I’m building a command and control (C2) program suite to learn C2 software design and implementation at a fine-grained level. Additionally, I want to get proficient coding C targeting multiple platforms. Aiming for a 1.0 release in 2022.
Below are the core goals and features, as I see them in June 2021.
- Small binary size.
- Lean on resources.
- Able to run on smaller ARM boards with 512MB of RAM and potentially embedded devices.
- Handle a large number of active agents.
- Use C as much as possible/appropriate.
- Target GNU/Linux, NetBSD 9+, OpenBSD 6.9+, FreeBSD 13+, Microsoft Windows 10+ and Server 2016+, and Apple macOS 10.5+.
- Architectures should be somewhat normal including x86, x86-64, ARM32, and ARM64 in particular.
- Support a large number of server services: HTTPS, DNS over UDP, FTP, SMB, ICMP, SMTP, raw TCP, and raw UDP, etc., shooting for more than anyone else.
- Multi-user server and agents: multiple users can use the server and communicate with the same agents at the same time.

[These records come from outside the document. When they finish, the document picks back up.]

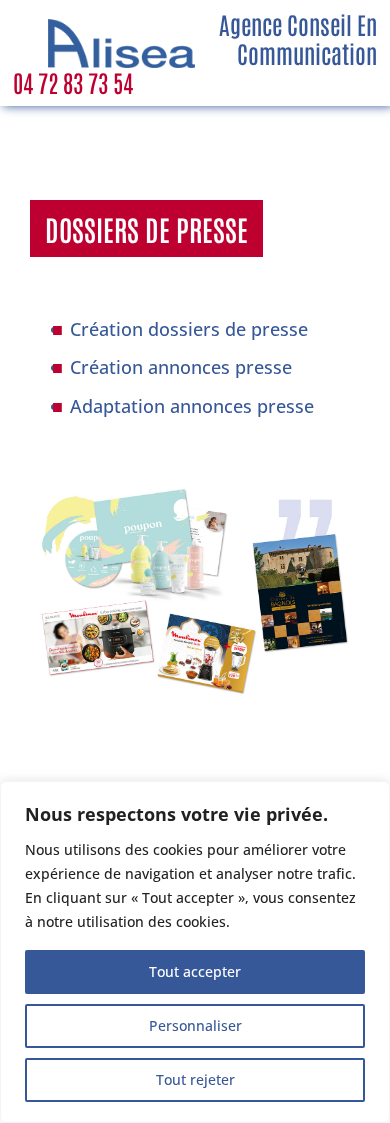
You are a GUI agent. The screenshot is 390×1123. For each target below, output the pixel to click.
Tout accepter (195, 971)
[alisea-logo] (121, 28)
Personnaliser (195, 1025)
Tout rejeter (195, 1079)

- Plugin support: C initially, but Python and Lua are planned.
- relaying: relay communications to the server via other agents and to agents via other agents (return path doesn’t have to be the same).
- time/day schedules: only operate on certain days and times, such as work hours.

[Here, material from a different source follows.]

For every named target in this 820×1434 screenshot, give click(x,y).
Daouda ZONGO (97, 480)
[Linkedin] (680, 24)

- queues: queue multiple commands/requests.
- multiple server service communications: optionally communicate over multiple server services if available (such as multiple DNS queries and then SMTP) within the same session.

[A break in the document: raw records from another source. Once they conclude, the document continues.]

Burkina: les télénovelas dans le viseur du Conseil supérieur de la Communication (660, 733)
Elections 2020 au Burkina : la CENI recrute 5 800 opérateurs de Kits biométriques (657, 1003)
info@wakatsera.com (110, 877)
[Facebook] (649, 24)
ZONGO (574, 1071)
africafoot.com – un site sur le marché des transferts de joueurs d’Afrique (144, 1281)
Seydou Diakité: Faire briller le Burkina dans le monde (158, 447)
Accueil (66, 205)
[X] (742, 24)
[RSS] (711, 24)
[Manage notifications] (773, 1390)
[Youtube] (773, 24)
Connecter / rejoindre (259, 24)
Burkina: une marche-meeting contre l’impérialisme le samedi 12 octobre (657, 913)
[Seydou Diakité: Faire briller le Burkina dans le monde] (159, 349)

- communication playbooks: predefined communication ordering to emulate normal traffic.
- Asymmetric and symmetric encryption: rotating keys, using existing industry standards of AES and DSA, for example. Perhaps ChaCha on ARM boards and older processors that don’t have AES instructions available.
- Decoupled transmission, data chunking, and data modification: allowing for independence at each level, one-to-many relationships, and independent plugin support.
- Server API: frontends can use the remote server API, allowing for a decoupled experience where user interfaces can be remote and in whatever format is needed.